Where does the word "computer" occur in the data below? Copy each line that holds it.

### The records

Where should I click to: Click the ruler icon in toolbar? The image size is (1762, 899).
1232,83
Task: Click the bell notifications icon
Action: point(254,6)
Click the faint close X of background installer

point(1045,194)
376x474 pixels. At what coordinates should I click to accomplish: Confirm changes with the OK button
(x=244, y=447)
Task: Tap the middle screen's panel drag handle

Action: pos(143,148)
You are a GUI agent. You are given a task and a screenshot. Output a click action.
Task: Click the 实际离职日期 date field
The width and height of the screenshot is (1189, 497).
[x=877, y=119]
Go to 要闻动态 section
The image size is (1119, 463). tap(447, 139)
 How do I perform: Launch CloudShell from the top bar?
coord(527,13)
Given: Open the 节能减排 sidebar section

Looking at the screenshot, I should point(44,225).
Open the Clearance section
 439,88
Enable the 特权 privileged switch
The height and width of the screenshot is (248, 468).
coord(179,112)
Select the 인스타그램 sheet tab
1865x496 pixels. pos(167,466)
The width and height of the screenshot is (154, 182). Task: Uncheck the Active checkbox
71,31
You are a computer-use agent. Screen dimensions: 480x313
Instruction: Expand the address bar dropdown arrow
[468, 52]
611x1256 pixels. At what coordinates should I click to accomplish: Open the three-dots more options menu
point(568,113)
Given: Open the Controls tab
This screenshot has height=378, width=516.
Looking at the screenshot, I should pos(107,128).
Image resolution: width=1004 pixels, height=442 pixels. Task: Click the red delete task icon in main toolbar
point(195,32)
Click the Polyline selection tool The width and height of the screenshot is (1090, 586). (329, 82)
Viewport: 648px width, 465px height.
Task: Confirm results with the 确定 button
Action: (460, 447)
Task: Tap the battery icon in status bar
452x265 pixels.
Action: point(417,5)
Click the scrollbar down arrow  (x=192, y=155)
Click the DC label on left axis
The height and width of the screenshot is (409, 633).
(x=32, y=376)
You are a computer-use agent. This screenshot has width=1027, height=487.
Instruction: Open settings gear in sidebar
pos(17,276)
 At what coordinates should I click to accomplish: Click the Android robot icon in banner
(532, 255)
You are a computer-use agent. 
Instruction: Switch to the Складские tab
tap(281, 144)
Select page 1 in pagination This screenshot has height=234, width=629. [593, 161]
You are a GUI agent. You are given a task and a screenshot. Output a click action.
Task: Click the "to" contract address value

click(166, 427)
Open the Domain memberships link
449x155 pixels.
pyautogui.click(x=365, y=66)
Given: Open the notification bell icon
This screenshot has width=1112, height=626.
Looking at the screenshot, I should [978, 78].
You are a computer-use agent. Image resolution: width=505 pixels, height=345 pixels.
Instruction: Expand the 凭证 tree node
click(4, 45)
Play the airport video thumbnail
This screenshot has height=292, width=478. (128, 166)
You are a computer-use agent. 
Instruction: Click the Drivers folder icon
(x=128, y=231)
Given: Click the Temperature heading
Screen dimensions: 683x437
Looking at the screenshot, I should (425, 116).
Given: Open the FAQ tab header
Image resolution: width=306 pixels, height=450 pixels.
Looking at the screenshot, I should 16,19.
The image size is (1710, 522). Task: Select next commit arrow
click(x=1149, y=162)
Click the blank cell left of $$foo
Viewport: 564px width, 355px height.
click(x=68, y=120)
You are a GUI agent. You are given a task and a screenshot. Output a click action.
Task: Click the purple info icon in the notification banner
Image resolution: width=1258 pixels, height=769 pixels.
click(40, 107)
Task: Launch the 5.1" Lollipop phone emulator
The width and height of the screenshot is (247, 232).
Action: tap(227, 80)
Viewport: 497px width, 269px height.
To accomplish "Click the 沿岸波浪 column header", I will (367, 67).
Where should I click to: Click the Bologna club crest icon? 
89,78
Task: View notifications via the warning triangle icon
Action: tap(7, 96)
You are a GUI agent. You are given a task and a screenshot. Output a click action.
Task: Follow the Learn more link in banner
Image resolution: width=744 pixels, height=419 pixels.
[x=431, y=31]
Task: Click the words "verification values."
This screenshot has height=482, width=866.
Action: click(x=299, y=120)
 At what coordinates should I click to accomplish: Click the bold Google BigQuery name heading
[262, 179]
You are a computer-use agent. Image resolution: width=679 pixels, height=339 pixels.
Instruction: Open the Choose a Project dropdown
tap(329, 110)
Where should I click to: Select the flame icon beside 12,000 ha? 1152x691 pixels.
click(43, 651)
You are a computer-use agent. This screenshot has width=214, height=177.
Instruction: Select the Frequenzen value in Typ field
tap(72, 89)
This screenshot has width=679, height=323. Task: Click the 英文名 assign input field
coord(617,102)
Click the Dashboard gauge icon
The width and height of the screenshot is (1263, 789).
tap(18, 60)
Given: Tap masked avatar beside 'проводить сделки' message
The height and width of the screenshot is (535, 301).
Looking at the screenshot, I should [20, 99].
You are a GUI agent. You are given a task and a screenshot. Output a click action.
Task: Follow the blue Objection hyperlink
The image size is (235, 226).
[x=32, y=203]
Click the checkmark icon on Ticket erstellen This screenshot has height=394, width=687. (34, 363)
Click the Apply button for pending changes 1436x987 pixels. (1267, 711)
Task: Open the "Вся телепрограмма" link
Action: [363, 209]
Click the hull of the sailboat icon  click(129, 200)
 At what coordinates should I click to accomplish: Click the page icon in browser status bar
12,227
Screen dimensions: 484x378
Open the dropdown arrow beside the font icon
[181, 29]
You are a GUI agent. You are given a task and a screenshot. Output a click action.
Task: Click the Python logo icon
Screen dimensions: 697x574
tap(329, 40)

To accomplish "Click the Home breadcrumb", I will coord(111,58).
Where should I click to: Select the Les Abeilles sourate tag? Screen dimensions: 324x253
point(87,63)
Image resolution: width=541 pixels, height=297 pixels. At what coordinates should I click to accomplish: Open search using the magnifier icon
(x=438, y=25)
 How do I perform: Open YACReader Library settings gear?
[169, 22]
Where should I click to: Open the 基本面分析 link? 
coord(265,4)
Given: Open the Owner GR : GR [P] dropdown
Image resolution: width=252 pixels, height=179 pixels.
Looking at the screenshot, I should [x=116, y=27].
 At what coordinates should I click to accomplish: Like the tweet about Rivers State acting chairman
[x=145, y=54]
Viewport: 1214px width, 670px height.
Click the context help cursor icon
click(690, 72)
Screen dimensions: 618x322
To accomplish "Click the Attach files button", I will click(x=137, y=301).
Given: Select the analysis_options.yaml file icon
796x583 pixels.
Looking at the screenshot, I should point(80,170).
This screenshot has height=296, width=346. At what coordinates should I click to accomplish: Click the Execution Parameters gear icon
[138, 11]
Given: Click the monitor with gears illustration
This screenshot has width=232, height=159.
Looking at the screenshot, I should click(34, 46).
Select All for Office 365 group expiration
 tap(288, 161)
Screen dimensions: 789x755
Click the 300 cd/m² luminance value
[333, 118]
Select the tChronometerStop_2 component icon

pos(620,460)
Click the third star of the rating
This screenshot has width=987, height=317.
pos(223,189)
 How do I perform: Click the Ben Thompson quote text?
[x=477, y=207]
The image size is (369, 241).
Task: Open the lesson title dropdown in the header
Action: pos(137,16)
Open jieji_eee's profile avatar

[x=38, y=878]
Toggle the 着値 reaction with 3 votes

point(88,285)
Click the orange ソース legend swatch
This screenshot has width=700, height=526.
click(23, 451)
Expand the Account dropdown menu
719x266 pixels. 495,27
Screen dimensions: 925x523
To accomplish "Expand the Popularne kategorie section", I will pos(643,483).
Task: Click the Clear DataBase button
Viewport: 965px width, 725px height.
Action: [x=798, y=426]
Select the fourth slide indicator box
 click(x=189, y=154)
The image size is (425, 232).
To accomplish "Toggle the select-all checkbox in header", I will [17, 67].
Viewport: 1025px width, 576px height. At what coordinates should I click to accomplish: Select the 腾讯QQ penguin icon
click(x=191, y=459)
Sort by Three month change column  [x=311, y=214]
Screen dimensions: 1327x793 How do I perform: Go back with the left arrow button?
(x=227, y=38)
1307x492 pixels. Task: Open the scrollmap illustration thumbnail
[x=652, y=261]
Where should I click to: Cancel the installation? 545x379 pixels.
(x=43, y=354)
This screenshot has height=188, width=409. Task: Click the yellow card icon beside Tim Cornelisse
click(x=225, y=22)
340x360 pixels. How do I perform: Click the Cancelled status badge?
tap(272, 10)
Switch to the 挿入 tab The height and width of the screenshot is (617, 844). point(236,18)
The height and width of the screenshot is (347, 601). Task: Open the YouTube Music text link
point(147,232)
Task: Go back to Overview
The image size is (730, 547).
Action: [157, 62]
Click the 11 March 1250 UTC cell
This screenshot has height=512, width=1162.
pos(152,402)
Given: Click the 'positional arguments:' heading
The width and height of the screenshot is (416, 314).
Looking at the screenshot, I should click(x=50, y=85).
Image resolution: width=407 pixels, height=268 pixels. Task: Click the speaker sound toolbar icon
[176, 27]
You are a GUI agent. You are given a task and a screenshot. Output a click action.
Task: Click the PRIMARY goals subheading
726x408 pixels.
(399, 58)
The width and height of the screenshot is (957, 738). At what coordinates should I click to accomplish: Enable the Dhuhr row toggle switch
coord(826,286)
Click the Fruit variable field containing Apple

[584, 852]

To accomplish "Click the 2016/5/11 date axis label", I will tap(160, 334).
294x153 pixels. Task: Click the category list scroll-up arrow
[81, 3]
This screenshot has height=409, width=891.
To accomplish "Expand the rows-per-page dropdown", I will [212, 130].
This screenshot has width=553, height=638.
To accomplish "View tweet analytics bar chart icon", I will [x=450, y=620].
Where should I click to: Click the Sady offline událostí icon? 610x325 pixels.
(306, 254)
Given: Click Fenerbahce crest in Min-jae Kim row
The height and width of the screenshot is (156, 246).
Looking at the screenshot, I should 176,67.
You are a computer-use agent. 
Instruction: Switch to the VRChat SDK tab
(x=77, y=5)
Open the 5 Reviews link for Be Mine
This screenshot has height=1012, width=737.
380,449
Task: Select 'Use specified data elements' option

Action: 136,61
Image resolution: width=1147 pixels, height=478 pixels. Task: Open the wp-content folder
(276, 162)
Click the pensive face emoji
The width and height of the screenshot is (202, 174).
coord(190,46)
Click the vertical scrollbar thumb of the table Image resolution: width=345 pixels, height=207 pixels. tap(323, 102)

######

## Your response
You are a computer-use agent. Screen dimensions: 480x313
You are a computer-use agent. This screenshot has width=1027, height=487.
You are a computer-use agent. 
You are a computer-use agent. Image resolution: width=505 pixels, height=345 pixels.
You are a computer-use agent. 
You are a computer-use agent. Image resolution: width=679 pixels, height=339 pixels.
You are a computer-use agent. This screenshot has width=214, height=177.
You are a computer-use agent. 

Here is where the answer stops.